I've noticed some recipes call for Tannin and some do not. I'm talking about straight Mead,dry and sweet.Is one waybetter than the other?




We started our batch with a recipe that calls for it. 1/4 tsp per gallon.We started it with Lalvin D47 after stirring the heck out of it and after a day and a half @68* nothing yet.Should we pitch another pack of yeast or just give it more time? The expire date on the first one was 01/2009


----------



## Waldo (Dec 6, 2007)

Might try bringing the must temp up just a bit chevy, perhaps a little energizer and a good stirring should get it going for you


----------



## masta (Dec 7, 2007)

Can you post the recipe?
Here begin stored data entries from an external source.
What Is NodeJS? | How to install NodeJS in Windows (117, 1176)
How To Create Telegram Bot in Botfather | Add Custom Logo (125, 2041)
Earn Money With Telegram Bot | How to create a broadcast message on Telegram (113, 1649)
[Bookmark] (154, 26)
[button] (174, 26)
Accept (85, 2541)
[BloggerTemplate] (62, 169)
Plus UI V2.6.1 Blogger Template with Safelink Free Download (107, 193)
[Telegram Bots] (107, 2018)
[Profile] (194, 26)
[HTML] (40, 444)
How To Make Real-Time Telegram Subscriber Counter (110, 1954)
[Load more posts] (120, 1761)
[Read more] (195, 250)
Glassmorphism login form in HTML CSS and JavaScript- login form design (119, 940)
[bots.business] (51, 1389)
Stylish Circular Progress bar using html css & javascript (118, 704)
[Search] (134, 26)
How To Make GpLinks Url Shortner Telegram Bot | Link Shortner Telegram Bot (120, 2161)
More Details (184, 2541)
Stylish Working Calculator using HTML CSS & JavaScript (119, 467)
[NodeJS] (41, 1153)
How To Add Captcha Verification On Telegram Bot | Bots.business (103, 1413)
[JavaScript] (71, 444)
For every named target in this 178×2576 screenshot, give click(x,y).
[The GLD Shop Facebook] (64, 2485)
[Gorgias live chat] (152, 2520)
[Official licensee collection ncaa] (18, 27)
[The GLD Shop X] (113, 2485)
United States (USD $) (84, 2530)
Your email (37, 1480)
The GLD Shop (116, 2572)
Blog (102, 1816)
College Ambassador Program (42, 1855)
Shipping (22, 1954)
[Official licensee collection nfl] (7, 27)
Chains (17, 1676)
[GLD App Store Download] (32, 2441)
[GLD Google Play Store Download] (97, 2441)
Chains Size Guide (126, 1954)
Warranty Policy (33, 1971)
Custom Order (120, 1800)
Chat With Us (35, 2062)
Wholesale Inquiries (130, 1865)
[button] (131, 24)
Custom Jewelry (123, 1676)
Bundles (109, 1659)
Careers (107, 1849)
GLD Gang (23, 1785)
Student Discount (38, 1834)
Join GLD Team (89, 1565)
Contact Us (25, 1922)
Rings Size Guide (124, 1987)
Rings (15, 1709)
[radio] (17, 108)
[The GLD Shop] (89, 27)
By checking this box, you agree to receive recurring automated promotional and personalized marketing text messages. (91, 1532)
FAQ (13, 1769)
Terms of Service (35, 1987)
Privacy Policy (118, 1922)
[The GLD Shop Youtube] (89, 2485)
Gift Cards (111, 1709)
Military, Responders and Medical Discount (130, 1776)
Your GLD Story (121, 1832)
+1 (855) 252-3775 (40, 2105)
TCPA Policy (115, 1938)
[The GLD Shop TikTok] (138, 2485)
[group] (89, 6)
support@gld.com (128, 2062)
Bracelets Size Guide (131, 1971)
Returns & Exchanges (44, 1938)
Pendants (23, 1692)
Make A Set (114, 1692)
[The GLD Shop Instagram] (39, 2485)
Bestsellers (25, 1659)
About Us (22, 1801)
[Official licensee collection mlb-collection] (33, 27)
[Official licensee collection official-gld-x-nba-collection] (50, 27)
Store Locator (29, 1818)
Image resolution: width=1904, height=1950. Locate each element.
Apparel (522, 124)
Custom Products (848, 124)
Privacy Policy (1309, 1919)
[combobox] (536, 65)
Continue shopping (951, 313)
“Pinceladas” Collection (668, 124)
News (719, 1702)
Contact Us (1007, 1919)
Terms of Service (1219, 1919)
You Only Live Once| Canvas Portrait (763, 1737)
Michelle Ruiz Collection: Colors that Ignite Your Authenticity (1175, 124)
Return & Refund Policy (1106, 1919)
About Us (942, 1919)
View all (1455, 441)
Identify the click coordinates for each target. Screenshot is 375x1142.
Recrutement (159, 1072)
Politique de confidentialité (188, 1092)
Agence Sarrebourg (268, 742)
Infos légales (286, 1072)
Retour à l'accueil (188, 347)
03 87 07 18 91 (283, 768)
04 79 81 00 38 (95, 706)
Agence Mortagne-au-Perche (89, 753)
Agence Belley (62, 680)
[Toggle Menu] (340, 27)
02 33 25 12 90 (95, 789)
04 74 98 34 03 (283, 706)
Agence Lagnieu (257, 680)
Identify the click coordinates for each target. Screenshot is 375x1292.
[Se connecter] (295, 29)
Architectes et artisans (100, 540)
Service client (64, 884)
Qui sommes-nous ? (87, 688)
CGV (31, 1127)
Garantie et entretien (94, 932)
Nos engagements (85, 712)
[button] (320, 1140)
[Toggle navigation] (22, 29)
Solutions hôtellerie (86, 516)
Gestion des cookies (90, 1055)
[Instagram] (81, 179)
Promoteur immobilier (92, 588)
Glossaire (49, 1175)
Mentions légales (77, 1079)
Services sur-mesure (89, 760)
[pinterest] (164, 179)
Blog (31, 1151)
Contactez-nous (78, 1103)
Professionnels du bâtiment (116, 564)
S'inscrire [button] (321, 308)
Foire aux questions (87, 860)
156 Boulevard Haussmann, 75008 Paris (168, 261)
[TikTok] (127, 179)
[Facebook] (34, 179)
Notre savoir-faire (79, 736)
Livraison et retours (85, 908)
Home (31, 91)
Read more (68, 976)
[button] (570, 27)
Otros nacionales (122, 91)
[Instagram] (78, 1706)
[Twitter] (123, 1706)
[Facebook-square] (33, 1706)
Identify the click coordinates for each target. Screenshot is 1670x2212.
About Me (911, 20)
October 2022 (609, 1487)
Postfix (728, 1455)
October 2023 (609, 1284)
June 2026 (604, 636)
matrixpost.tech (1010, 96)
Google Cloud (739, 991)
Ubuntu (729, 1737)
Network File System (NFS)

If the yeast is good my first guess would be an pH issue due to the addition of acid to the makeup causing a problem.


----------



## chevyguy65 (Dec 7, 2007)

Heres the recipe: it was for 1 gallon but we adjusted it to make 4 gal



12lb s Honey-sweet clover
Water to make 4 gallons
4tsp Nutrient
1 tsp tannin
6tsp Tartaric 
10 tsp Malic
2tsp Energizer
Lalvin D47
SG 1.095 starting


Im going to turn the heater on and bump it up to about 71-72*


----------



## grapeman (Dec 7, 2007)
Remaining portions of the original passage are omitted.